Bartłomiej Jacek Kubica

Interval methods for computing the Pareto-front of a multicriterial problem

Interval methods are known to be a precise and robust tool of global optimization. Several interval algorithms have been developed to deal with various kinds of this problem. Far less has been written about the use of interval methods in multicriterial optimization. The paper surveys two methods presented by other researchers and proposes a modified approach, combining PICPA algorithm with the use of derivative information. Preliminary numerical results are presented.

Tuning the multithreaded interval method for solving underdetermined systems of nonlinear equations

The paper presents the authors investigations in the field of improving the performance of a multithreaded interval solver of equations systems, targeted for underdetermined systems. New heuristics to choose the interval Newton operator variant and bisection direction are proposed. Numerical results for several benchmark problems are presented and analyzed. Also some other tools and future possible improvements are suggested.

An interval method for seeking the Nash equilibria of non-cooperative games

Computing Nash equilibria in continuous games is a difficult problem. In contrast to discrete games, algorithms developed for continues ones are rather inefficient. This paper proposes a new approach - making use of interval methods we try to solve the problem directly, seeking points that fulfill Nash conditions. We also consider a shared-memory parallelization of the proposed algorithm. Preliminary numerical results are presented. Some new practical aspects of interval methods are considered.

An Interval Global Optimization Algorithm Combining Symbolic Rewriting and Componentwise Newton Method Applied to Control a Class of Queueing Systems

This paper considers two main topics.The first one is a new interval global optimization algorithm, using some symbolic transformations of the optimality conditions. The theory of Groebner bases and the idea of componentwise interval Newton method are used.The second topic is the description of an optimization problem connected with access control to a computer server. This optimization problem is solved by using a new algorithm and, for comparison, by using a classical interval branch-and-bound algorithm.

Presentation of a highly tuned multithreaded interval solver for underdetermined and well-determined nonlinear systems

The paper summarizes author’s investigations in tuning a multithreaded interval branch-and-prune algorithm for nonlinear systems and presents the developed solver. New results for using the box-consistency enforcing operator and a new variant of the initial exclusion phase are presented. Also, a new heuristic to choose the coordinate for bisection is considered. Extensive numerical experiments are analyzed to provide the satisfying version of the algorithm.

Using Quadratic Approximations in an Interval Method for Solving Underdetermined and Well-Determined Nonlinear Systems

This paper considers quadratic approximation as a narrowing tool in an interval branch-and-prune method. We seek the roots of such an approximate equation – a quadratic equation with interval parameters. Heuristics to decide, when to use the developed operator, are proposed.

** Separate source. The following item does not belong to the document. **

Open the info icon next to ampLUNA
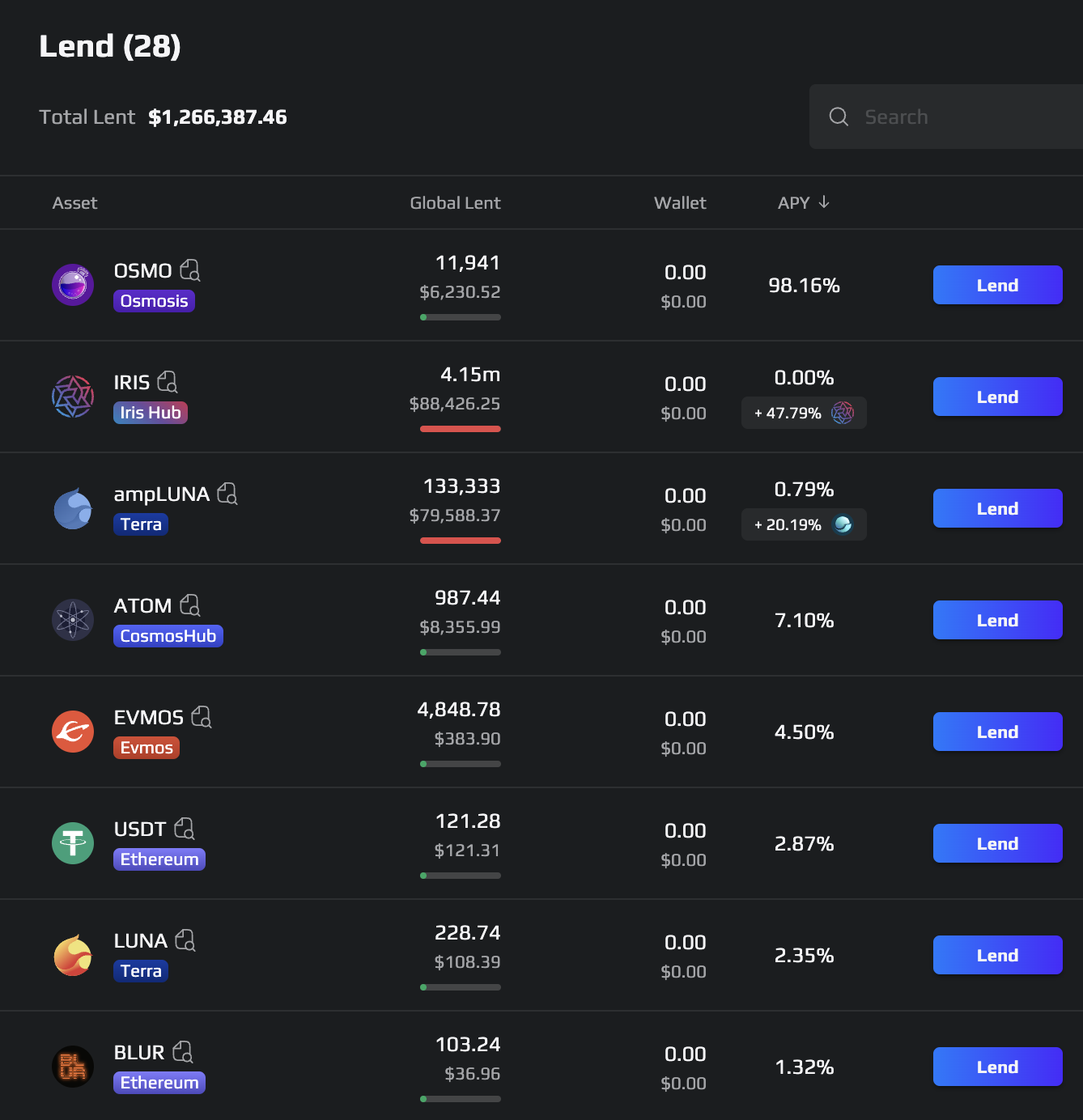The width and height of the screenshot is (1083, 1120). coord(227,493)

Numerical results for some benchmark problems are presented and analyzed.

Parallel Approach to Monte Carlo Simulation for Option Price Sensitivities Using the Adjoint and Interval Analysis

This paper concerns a new approach to evaluation of Option Price sensitivities using the Monte Carlo simulation, based on the parallel GPU architecture and Automatic Differentiation methods. In order to study rounding errors, the interval arithmetic is used. Considerations are based on two implementations of the algorithm – the sequential and parallel ones. For efficient differentiation, the Adjoint method is employed. Computational experiments include analysis of performance, uncertainty error and rounding error and consider Black-Scholes and Heston models.

Applying an interval method for a four agent economy analysis

This paper presents an application of interval methods for simulation of a policy game played by four main agents of economy: profit maximizing companies active on competitive market, the monopolistic trade union (aggregated wage setters), the government and the central bank. After reduction of companies as an active agent, the resulting three agents decision system is modeled as a Stackelberg game with the central bank as the leader and trade union and government as composite followers, aggregated by means of the Nash solution. The simulation of policy game is provided. A previously developed interval method is applied to find Nash points rigorously.

Preliminary Experiments with an Interval Model-Predictive-Control Solver

Model-Predictive Control (MPC) is a popular advanced control technique, known for its robustness and simplicity in taking control constraints into account. In recent years, the interest grows in applying interval methods to compute MPC. The paper applies interval methods in a simple case. Numerical results for a benchmark problem are presented.

Introduction to the HPC interval methods minisymposium

Interval methods are an approach to performing numerical computations of various kinds, in the presence of errors and uncertainty.